La Commission européenne peut-elle faire une déclaration précisant l'état actuel des relations commerciales entre l'Union européenne et le Brésil et exposer ses préoccupations concernant le fonctionnement du secteur de la viande bovine de ce pays?
L'UE et le Brésil entretiennent de bonnes relations commerciales, caractérisées par un accroissement des flux d'échanges dans les deux sens. Les exportations brésiliennes se font plus diversifiées, la part des produits manufacturés étant en augmentation. De plus, le Brésil est un acteur clé du programme de Doha pour le développement mis en place par l'Organisation mondiale du commerce (OMC). Ce pays y joue en effet un rôle crucial en tant que leader du groupe G20. Le Brésil est également membre du Mercosur, organisation avec laquelle l'UE négocie depuis l'an 2000 un accord d'association de région à région.
Pour l'UE, le Brésil est un partenaire et un interlocuteur clé pour relever certains des défis importants se posant à nous: conclure avec succès le programme de Doha pour le développement, gérer la mondialisation, affronter le changement climatique et réduire la pauvreté.
L'Union européenne, qui représente 24 % des exportations et 21 % des importations du Brésil, est le premier partenaire commercial de ce pays. Néanmoins, malgré sa taille économique, le Brésil n'est à l'origine que de 1,8 % du total du commerce de l'UE, ce qui le place seulement à la onzième position parmi les partenaires commerciaux de l'UE.
L'UE, qui a investi 80 milliards d'euros au Brésil, est pour celui-ci le premier investisseur. À eux seuls, les investissements de l'UE au Brésil dépassent les investissements cumulés de l'UE en Russie, en Inde et en Chine. Les investissements étrangers du Brésil, bien qu'encore modestes, sont en augmentation, et le marché de l'UE est le premier à les recevoir.
La Commission s'efforce de veiller à ce que les produits proposés sur le marché de la CE (produits importés ou produits dans la Communauté) répondent aux exigences strictes de l'UE. À cet effet, elle compte beaucoup sur son service d'inspection.
L'UE est le plus grand importateur de produits agricoles du Brésil. Pour cette raison, la Commission surveille de très près les conditions sanitaires de ces importations. Cette surveillance comprend un programme intensif d'inspections réalisées sur place par les services de la Commission, des contrôles à l'importation ainsi que des tests au hasard effectués sur le marché intérieur de destination.
Les résultats de ces inspections indiquent certains défauts, en particulier dans le secteur de la viande bovine.
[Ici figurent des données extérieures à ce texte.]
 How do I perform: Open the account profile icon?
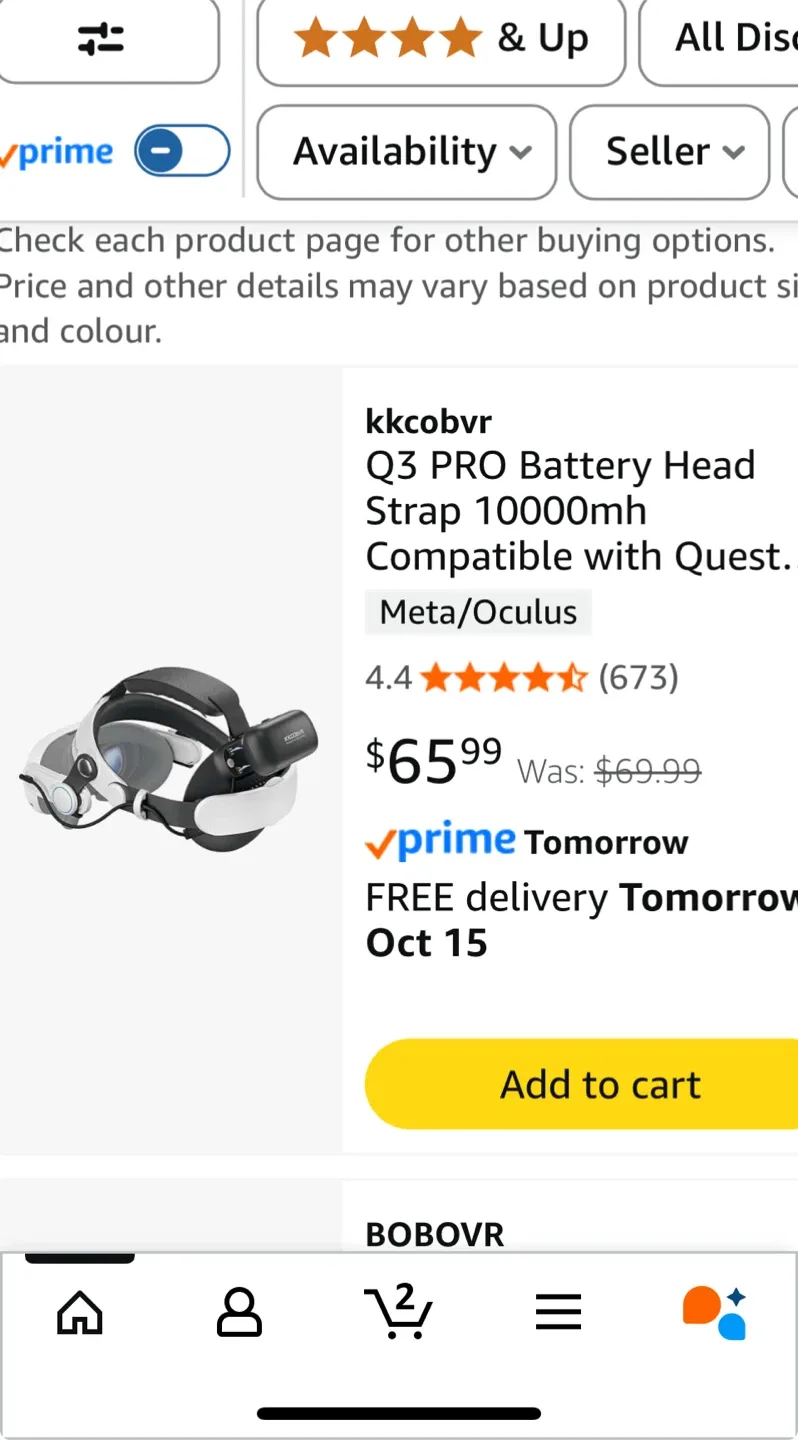tap(239, 1312)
L'inspection la plus récente du secteur bovin a eu lieu en mars dernier. Au vu de la conclusion de cette inspection, la Commission a informé les autorités brésiliennes que nous pourrions être amenés à reconsidérer l'autorisation d'importation de bœuf si ces autorités n'ont pas fourni, pour la fin de cette année, des preuves contrôlables de la rectification de toutes les déficiences restantes.
Le service d'inspection de la Commission, composé de la direction générale de la santé et de la protection des consommateurs (SANCO) et de l'Office alimentaire et vétérinaire (OAV), effectuera une nouvelle inspection en novembre.
Le commissaire en charge de la santé et les services de la Commission compétents pour les questions sanitaires et phytosanitaires (SPS) ont transmis au Parlement des informations complètes sur la situation sanitaire du bœuf brésilien. Le 9 octobre dernier, le commissaire a également assisté, au Parlement, à la réunion de la commission de l'agriculture et du développement rural, au cours de laquelle cette question a fait l'objet d'un débat intense.
La Commission peut assurer l'honorable membre qu'elle prendra les mesures qui s'imposent si des risques graves devaient menacer les consommateurs, les animaux ou les espèces végétales de l'UE.